Spec Modules
View SourceA spec module turns your Ash domains into a long-lived OpenAPI spec that plugs into the whole oaskit toolchain. It is the recommended way to use AshOaskit.
Defining a spec module
defmodule MyAppWeb.ApiSpec do
use AshOaskit,
domains: [MyApp.Blog, MyApp.Accounts],
title: "My API",
api_version: "1.0.0"
enduse AshOaskit implements the Oaskit behaviour: MyAppWeb.ApiSpec.spec/0
returns the generated spec map, cached in :persistent_term so the Ash
domain walk runs once — not on every request.
All options:
| Option | Type | Default | Description |
|---|---|---|---|
:domains | [module()] | required | Ash domains to include |
:version | "3.0" or "3.1" | "3.1" | OpenAPI version |
:title | String.t() | "API" | info.title |
:api_version | String.t() | "1.0.0" | info.version |
:description | String.t() | nil | info.description |
:terms_of_service | String.t() | nil | info.termsOfService |
:contact | map() | nil | info.contact |
:license | map() | nil | info.license |
:servers | list | [] | servers array |
:security | [map()] | nil | Top-level security requirements |
:external_docs | map() | nil | External documentation object |
:router | module() | nil | Phoenix router for controller introspection |
:modify_open_api | function/MFA | nil | Post-generation hook |
:spec_builder | module() | nil | AshOaskit.SpecBuilder implementation |
:cache | boolean() | true | Cache the generated spec |
Serving the spec
Through the router macro (Phoenix or Plug.Router):
use AshOaskit.Router,
spec: MyAppWeb.ApiSpec,
open_api: "/openapi",
redoc: "/redoc"This serves GET /openapi.json (append ?pretty=1 for readable output)
and a Redoc UI at GET /redoc.
Or wire Oaskit.SpecController directly:
get "/openapi.json", Oaskit.SpecController, spec: MyAppWeb.ApiSpec
get "/redoc", Oaskit.SpecController, redoc: "/openapi.json"Scoped routers
Redoc fetches the spec by absolute URL. If the router macro runs inside
a scope "/api", pass redoc_spec_url: "/api/openapi.json".

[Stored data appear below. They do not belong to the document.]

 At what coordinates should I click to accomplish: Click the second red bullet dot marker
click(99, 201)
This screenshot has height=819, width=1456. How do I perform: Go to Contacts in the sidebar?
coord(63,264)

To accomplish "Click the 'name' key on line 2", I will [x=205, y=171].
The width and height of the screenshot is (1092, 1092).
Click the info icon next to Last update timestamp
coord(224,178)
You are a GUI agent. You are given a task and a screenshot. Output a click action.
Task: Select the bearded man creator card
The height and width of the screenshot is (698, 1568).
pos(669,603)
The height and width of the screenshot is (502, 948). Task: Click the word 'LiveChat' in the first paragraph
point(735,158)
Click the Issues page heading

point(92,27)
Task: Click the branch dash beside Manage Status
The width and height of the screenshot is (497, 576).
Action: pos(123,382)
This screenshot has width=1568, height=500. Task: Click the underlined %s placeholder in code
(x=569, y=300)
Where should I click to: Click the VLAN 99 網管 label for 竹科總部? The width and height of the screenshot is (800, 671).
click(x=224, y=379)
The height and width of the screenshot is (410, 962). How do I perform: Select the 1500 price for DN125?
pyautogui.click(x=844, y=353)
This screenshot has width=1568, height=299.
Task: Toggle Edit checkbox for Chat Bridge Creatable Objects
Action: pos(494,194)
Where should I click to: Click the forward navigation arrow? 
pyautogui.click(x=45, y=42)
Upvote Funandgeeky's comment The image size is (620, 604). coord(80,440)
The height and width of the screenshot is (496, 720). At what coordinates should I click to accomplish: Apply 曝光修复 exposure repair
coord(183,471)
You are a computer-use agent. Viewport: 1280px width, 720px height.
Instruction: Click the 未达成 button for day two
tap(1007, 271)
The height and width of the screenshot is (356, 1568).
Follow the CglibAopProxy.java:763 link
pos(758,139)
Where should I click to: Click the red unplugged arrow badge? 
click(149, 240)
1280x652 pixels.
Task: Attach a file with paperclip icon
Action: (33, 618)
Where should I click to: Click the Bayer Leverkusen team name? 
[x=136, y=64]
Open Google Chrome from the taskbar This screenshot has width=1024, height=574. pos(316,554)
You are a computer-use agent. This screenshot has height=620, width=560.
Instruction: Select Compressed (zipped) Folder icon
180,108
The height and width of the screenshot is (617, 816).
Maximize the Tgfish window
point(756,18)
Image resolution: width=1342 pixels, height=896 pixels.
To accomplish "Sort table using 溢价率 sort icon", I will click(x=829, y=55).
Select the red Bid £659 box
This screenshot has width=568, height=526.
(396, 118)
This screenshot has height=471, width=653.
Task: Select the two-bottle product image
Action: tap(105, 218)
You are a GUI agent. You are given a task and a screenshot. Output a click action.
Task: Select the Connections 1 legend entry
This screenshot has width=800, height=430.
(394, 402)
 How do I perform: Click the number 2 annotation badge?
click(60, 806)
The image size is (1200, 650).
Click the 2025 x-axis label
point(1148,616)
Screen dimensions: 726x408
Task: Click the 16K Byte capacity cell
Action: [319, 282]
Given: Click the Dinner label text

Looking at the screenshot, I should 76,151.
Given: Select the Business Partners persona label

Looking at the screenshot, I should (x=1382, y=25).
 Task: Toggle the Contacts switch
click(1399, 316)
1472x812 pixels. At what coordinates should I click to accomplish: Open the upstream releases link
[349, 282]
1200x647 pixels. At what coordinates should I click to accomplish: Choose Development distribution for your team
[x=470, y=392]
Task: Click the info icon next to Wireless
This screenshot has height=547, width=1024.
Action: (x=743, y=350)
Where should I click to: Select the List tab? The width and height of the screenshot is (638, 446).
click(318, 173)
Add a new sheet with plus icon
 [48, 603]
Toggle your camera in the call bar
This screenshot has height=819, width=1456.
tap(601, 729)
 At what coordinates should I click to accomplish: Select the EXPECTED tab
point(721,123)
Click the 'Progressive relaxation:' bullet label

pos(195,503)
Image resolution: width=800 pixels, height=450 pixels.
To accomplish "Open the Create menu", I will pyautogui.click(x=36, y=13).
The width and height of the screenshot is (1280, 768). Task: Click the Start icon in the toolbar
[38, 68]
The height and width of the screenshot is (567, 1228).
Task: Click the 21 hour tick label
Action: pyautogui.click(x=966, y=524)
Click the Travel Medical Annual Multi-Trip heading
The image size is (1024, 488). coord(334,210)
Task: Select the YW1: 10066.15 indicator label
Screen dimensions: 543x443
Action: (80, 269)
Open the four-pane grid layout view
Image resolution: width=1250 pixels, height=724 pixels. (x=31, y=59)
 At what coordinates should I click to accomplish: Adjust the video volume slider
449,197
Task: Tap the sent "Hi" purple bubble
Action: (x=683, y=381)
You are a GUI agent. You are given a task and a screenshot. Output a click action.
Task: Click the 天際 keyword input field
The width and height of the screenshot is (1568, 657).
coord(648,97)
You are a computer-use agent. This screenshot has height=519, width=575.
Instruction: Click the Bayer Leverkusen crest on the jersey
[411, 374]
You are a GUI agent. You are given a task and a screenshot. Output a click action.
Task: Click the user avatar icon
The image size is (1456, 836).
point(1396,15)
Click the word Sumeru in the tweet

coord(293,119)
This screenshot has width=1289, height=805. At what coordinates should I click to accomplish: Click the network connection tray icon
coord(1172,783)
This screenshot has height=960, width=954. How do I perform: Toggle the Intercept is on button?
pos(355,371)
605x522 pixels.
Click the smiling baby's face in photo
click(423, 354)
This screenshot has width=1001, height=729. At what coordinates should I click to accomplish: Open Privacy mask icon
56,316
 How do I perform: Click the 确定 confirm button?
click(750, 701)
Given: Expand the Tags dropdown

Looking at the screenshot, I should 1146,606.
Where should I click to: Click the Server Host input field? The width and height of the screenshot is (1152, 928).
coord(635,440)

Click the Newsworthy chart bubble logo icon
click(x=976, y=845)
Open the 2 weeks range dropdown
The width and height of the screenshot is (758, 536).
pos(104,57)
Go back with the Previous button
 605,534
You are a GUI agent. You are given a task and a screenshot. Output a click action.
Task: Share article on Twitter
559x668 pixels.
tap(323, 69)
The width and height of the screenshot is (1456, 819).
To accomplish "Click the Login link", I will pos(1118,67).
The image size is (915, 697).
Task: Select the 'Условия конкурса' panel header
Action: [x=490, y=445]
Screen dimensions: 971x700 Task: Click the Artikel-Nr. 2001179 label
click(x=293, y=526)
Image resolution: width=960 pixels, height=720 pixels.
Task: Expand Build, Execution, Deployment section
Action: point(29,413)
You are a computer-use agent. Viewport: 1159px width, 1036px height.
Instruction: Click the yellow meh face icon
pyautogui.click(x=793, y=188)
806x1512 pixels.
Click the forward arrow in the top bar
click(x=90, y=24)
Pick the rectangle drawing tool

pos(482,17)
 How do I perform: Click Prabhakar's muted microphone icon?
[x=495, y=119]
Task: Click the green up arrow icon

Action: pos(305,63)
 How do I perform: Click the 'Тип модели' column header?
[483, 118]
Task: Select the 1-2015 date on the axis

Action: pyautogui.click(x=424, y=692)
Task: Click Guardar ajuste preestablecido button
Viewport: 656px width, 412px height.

Customizing the generated spec
Override modify_spec/1 — it runs after generation and its result is
what gets cached:
defmodule MyAppWeb.ApiSpec do
use AshOaskit, domains: [MyApp.Blog]
@impl AshOaskit.Spec
def modify_spec(spec) do
spec
|> put_in(["components", "securitySchemes"], %{
"bearerAuth" => %{"type" => "http", "scheme" => "bearer"}
})
|> Map.put("security", [%{"bearerAuth" => []}])
end
endThe Oaskit callbacks are also overridable:
cache/1— swap:persistent_termfor another cache backendcache_variant/0— key the cache, e.g. per tenantjsv_opts/0— JSV validation options for request validation
Caching in development
:persistent_term survives code reloads, so a stale spec can linger in
dev. Disable caching there:
# config/dev.exs
config :ash_oaskit, cache_specs: falseThe switch is read at runtime on every call, so no recompilation is
needed. A single module can also opt out with use AshOaskit, cache: false.
Dual-version output
An Oaskit spec module is one spec by contract. To serve OpenAPI 3.0 and 3.1 side by side, define two modules and register both:
defmodule MyAppWeb.ApiSpecV31 do
use AshOaskit, domains: [MyApp.Blog], version: "3.1"
end
defmodule MyAppWeb.ApiSpecV30 do
use AshOaskit, domains: [MyApp.Blog], version: "3.0"
end
use AshOaskit.Router,
spec: [{"3.1", MyAppWeb.ApiSpecV31}, {"3.0", MyAppWeb.ApiSpecV30}],
open_api: "/openapi"
# GET /openapi.json -> 3.1 (first entry)
# GET /openapi/3.1.json -> 3.1
# GET /openapi/3.0.json -> 3.0Exporting the spec
mix openapi.dump MyAppWeb.ApiSpec --pretty -o priv/static/openapi.json
oaskit's dump task uses the exact spec your application serves —
including modify_spec/1 post-processing.